Given passage>
+-------+

Franco Castelli joined Wachtell, Lipton, Rosen & Katz’s Antitrust Department in 2005. He focuses on analysis of competition issues in U.S. and cross-border mergers, acquisitions, and joint ventures. Mr. Castelli has represented clients before the Federal Trade Commission, the U.S. Department of Justice, the European Commission, as well as other antitrust regulatory agencies. He has worked on transactions involving a wide variety of industries, most recently representing companies in the high-tech, stock exchange, pharmaceutical, oil and gas and chemical industries. Mr. Castelli has served as a guest lecturer on antitrust law at the Law School of the University of Milan, Italy.

Among other matters, Mr. Castelli represented Expedia in its acquisition of Orbitz, which was named by Global Competition Review as Merger Control Matter of 2015 in the Americas, and in its acquisition of HomeAway; Actelion in its sale to Johnson & Johnson; Analog Devices in its acquisition of Linear Technology Corporation; Cox Automotive in its acquisition of Dealertrack Technologies; Nasdaq in its acquisition of the International Securities Exchange; NYSE Euronext in its sale to InterContinental Exchange, its later-abandoned merger with Deutsche Börse, and its acquisition of the American Stock Exchange; BGC Partners in its acquisition of GFI Group, its sale of Trayport to InterContinental Exchange, and its sale of eSpeed to Nasdaq; Covidien in its sale to Medtronic; Mallinckrodt in its acquisitions of Therakos, Ikaria, Questcor Pharmaceuticals and Cadence Pharmaceuticals; El Paso in its sale to Kinder Morgan; Copano Energy in its sale to Kinder Morgan; Rohm and Haas in its sale to Dow Chemical; XPO Logistics in its acquisitions of Norbert Dentressangle S.A. and Conway; Chicago Bridge & Iron in its acquisition of Shaw Group; URS in its merger with AECOM Technology; and AMB Property Corporation in its merger with ProLogis.

+-------+

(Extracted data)

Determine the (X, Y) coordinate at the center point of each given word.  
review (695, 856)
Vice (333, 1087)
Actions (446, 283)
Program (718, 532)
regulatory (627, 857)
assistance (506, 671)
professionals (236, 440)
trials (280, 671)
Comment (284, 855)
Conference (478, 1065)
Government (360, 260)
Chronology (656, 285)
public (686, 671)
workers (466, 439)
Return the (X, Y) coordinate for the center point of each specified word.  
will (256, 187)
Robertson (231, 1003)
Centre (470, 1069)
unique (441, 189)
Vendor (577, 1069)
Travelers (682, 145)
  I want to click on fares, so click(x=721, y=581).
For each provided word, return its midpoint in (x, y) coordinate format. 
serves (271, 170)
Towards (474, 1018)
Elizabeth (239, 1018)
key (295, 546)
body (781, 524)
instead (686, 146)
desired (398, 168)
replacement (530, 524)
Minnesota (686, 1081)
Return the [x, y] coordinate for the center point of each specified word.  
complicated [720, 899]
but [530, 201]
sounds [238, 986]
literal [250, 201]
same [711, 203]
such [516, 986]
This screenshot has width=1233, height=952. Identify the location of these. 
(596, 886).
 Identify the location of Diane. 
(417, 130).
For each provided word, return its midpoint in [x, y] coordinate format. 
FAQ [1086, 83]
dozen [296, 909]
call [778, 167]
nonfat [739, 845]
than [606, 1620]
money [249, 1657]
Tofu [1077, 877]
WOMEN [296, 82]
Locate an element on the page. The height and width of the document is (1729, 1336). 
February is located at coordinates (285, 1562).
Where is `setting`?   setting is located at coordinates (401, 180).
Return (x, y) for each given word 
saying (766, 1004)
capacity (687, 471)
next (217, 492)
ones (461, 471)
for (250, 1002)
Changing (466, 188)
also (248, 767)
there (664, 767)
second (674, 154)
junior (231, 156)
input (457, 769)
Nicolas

+-------+

Work request A>
In the Franco Castelli profile, what year did he join the Antitrust Department?
Work request B>
Reproduce the Franco Castelli profile starting with "Franco Castelli joined" and going on through "of Milan, Italy.", swapping "guest lecturer" for "visiting lecturer".
Work request C>
Pick up the Franco Castelli profile after its final sentence and keep writing it.
This data comes from a separate source.

Task answer A>
2005

Task answer B>
Franco Castelli joined Wachtell, Lipton, Rosen & Katz’s Antitrust Department in 2005. He focuses on analysis of competition issues in U.S. and cross-border mergers, acquisitions, and joint ventures. Mr. Castelli has represented clients before the Federal Trade Commission, the U.S. Department of Justice, the European Commission, as well as other antitrust regulatory agencies. He has worked on transactions involving a wide variety of industries, most recently representing companies in the high-tech, stock exchange, pharmaceutical, oil and gas and chemical industries. Mr. Castelli has served as a visiting lecturer on antitrust law at the Law School of the University of Milan, Italy.

Task answer C>
Mr. Castelli received a J.D. from the University of Milan in 2001 and an LL.M. from Columbia Law School in 2005, where he was a Harlan Fiske Stone Scholar. Mr. Castelli was selected as a “Future Leader” by Who’s Who Legal: Competition in 2017 and has been listed as a Rising Star in the 2015 and 2016 New York – Metro edition of Super Lawyers.

Mr. Castelli is a member of the American Bar Association and the Bar Association of the City of New York.